Ushnoye russe : soupe ou ragoût ?

Ushnoye est encore un autre plat russe mystérieux sur lequel les experts culinaires se disputent encore. Nous avons décidé d’être des détectives et d’enquêter à travers les siècles de la cuisine russe.

Le célèbre lexicographe russe Vladimir Dahl l’a défini ainsi : “Ushnoye est une viande ou en fait n’importe quel type de bouillon, de ragoût ou de plat chaud à base de viande ou de poisson.” Il a ajouté la notation “ancien”. Il a également cité un très vieux dicton russe : Betterave telnoye ou navet ushnoye est la nourriture d’un avare.
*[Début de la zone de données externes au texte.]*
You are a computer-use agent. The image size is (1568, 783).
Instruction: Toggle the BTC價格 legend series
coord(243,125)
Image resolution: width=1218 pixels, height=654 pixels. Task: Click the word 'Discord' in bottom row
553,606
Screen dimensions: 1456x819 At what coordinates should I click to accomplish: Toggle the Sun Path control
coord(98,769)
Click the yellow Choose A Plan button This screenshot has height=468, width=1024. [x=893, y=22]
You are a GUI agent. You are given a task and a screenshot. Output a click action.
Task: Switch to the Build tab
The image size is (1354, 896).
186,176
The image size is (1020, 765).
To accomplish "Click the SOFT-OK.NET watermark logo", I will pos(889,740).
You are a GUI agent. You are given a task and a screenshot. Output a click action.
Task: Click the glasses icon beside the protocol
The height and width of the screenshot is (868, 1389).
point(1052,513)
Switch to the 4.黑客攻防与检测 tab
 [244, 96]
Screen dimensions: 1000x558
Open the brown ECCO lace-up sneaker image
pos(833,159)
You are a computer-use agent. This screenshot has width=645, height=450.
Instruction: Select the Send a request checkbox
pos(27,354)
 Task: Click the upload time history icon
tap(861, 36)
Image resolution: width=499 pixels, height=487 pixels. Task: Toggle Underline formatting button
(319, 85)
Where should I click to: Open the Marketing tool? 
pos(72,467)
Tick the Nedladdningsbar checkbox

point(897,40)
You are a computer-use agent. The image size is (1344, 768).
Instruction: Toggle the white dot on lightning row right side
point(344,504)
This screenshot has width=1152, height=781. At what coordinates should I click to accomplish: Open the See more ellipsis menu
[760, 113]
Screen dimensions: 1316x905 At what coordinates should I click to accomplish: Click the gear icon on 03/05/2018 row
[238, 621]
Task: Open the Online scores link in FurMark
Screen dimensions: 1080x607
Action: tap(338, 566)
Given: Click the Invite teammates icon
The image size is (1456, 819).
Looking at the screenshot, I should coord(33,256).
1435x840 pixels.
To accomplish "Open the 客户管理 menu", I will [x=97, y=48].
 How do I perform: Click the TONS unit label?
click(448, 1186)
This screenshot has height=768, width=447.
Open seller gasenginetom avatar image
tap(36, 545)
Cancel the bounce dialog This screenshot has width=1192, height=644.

Il semblerait que le dicton se réfère au rapport légumes / viande dans le plat et au fait qu’il y a plus de légumes lorsque l’argent est serré ou que les stocks sont bas. Mais Dahl note parfaitement la combinaison de saveurs qui était traditionnelle pour ces plats. Vous pouvez deviner que le telnoye, un plat de poisson dont nous avons parlé ici, était autrefois servi avec des betteraves – les betteraves et le poisson se complètent à merveille – tandis que l’ushnoye était mijoté avec des navets.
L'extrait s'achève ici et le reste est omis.